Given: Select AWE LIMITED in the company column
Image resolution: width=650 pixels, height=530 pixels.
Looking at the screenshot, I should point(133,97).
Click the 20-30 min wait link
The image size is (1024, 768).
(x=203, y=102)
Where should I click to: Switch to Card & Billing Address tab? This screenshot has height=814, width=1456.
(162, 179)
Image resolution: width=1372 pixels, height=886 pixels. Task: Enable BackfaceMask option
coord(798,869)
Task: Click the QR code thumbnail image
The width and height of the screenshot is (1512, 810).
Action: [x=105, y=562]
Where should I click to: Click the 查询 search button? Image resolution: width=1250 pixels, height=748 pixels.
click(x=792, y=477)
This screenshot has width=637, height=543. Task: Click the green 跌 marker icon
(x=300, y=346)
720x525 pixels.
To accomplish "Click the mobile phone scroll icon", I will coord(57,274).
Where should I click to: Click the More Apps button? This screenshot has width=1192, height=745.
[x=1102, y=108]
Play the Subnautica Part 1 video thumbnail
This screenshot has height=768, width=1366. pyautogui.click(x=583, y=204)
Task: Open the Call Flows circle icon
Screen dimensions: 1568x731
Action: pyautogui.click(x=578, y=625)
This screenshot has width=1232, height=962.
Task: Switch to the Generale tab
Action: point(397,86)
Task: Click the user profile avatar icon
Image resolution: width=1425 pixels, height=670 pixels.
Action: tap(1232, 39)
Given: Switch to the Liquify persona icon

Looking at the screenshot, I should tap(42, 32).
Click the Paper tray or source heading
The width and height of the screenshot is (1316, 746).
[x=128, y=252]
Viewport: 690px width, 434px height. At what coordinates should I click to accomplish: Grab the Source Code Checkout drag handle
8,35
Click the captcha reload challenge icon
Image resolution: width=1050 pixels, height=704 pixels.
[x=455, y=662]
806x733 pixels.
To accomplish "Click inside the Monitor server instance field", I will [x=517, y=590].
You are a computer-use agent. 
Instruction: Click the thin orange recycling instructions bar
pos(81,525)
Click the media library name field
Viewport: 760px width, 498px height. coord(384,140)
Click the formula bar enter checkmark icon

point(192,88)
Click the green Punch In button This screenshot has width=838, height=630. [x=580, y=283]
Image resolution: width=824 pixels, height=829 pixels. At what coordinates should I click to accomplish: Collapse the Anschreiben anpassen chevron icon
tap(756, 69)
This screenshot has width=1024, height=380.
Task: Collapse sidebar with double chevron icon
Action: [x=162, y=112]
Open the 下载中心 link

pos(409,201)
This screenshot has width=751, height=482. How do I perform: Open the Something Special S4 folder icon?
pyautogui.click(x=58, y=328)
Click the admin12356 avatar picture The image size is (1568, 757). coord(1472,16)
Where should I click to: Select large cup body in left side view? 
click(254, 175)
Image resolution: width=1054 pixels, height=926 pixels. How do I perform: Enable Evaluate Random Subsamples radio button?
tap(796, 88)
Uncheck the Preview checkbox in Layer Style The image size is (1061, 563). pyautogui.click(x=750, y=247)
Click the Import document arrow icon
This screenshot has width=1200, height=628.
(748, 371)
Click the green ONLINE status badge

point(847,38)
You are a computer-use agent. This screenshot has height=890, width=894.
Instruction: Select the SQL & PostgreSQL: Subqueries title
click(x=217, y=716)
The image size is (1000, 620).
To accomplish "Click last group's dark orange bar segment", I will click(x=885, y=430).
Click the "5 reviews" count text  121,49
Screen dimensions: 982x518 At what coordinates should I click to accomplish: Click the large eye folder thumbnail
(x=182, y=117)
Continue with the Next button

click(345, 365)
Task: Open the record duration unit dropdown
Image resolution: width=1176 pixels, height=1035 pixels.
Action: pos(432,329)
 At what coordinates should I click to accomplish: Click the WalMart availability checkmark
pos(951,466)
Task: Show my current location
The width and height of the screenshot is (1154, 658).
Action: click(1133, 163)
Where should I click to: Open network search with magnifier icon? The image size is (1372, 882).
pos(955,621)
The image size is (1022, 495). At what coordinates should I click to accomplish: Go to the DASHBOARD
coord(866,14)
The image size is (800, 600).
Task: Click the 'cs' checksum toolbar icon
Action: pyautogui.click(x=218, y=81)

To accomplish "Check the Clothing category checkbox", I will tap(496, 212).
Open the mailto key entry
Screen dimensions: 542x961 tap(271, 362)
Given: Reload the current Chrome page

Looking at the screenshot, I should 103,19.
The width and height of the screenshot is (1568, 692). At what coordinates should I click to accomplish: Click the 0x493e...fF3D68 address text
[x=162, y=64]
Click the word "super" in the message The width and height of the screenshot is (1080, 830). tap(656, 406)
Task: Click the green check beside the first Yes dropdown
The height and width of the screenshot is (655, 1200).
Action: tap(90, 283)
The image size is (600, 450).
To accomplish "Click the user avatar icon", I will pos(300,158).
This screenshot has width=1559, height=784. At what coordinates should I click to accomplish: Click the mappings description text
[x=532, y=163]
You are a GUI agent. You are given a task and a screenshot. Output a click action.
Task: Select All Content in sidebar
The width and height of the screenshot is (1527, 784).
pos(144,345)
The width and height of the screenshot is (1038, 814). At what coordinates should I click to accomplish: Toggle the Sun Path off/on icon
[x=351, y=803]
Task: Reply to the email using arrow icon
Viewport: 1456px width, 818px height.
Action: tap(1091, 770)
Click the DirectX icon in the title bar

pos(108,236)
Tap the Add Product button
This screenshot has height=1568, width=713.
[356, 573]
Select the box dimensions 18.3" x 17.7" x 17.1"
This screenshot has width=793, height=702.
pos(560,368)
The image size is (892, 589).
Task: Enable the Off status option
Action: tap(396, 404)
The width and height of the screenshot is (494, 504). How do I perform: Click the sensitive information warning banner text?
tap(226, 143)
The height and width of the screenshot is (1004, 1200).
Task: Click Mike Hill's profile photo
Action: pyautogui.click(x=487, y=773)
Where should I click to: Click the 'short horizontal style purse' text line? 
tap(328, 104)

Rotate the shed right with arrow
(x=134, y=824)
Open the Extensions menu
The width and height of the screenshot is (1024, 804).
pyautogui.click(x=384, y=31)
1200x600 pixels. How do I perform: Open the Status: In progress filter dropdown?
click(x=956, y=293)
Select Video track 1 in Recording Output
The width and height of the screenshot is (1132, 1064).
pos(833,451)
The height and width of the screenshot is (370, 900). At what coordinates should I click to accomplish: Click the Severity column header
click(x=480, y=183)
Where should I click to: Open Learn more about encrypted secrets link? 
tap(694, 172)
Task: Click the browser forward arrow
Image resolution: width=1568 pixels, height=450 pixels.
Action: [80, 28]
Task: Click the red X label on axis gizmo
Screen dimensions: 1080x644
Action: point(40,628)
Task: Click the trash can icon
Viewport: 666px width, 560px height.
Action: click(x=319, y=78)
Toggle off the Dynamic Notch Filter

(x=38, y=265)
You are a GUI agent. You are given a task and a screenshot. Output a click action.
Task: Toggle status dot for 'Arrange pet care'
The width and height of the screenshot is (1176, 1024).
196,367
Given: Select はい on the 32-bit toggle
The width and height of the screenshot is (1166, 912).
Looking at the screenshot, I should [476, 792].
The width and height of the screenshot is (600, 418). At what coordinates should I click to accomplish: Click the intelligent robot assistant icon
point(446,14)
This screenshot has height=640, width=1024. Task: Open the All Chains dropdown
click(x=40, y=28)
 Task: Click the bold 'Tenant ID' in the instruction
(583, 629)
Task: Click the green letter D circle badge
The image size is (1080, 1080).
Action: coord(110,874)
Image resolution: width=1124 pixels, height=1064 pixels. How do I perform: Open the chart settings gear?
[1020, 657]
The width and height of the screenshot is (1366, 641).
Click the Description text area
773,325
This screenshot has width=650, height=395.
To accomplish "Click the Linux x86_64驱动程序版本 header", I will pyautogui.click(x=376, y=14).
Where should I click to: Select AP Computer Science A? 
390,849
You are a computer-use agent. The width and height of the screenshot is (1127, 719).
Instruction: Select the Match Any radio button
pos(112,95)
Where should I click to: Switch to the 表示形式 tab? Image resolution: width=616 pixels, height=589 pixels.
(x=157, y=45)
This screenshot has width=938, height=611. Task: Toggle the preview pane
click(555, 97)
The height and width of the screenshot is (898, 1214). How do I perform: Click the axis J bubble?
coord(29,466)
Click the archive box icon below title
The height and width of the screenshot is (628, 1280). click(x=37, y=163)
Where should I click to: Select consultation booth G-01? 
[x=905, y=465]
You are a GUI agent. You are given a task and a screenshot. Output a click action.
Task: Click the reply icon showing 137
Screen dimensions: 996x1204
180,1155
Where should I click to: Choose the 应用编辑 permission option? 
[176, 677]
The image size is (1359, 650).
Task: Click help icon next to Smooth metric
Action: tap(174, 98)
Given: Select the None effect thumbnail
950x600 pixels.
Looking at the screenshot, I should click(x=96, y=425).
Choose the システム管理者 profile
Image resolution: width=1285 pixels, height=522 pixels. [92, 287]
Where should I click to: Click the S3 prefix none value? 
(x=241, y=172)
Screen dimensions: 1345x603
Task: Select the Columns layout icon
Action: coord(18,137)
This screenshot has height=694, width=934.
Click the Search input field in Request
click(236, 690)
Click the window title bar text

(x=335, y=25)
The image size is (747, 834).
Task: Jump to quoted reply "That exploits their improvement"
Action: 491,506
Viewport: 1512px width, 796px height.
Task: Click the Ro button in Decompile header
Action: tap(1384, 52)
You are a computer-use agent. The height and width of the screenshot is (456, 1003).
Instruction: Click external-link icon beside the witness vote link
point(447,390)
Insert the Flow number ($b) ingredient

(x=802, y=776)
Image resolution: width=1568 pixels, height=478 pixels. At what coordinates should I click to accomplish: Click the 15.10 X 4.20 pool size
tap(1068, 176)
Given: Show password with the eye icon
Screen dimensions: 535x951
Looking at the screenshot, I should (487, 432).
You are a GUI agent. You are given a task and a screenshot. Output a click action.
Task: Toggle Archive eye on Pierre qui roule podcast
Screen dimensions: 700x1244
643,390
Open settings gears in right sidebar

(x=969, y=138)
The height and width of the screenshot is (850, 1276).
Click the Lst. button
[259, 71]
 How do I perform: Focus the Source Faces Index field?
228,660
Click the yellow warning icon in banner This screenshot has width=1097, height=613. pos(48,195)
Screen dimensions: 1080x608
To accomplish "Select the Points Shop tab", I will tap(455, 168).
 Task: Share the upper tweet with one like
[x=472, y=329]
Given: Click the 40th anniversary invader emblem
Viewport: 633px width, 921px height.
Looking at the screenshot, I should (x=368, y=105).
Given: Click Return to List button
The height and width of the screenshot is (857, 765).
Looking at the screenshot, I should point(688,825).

**What to work on:** Retype, in the same exact form, the lines of the material above from the line holding "The width and height of the screenshot is (600, 418)." through the line holding "This screenshot has width=650, height=395.".

**Solution for this task:**
The width and height of the screenshot is (600, 418). At what coordinates should I click to accomplish: Click the intelligent robot assistant icon
point(446,14)
This screenshot has height=640, width=1024. Task: Open the All Chains dropdown
click(x=40, y=28)
 Task: Click the bold 'Tenant ID' in the instruction
(583, 629)
Task: Click the green letter D circle badge
The image size is (1080, 1080).
Action: coord(110,874)
Image resolution: width=1124 pixels, height=1064 pixels. How do I perform: Open the chart settings gear?
[1020, 657]
The width and height of the screenshot is (1366, 641).
Click the Description text area
773,325
This screenshot has width=650, height=395.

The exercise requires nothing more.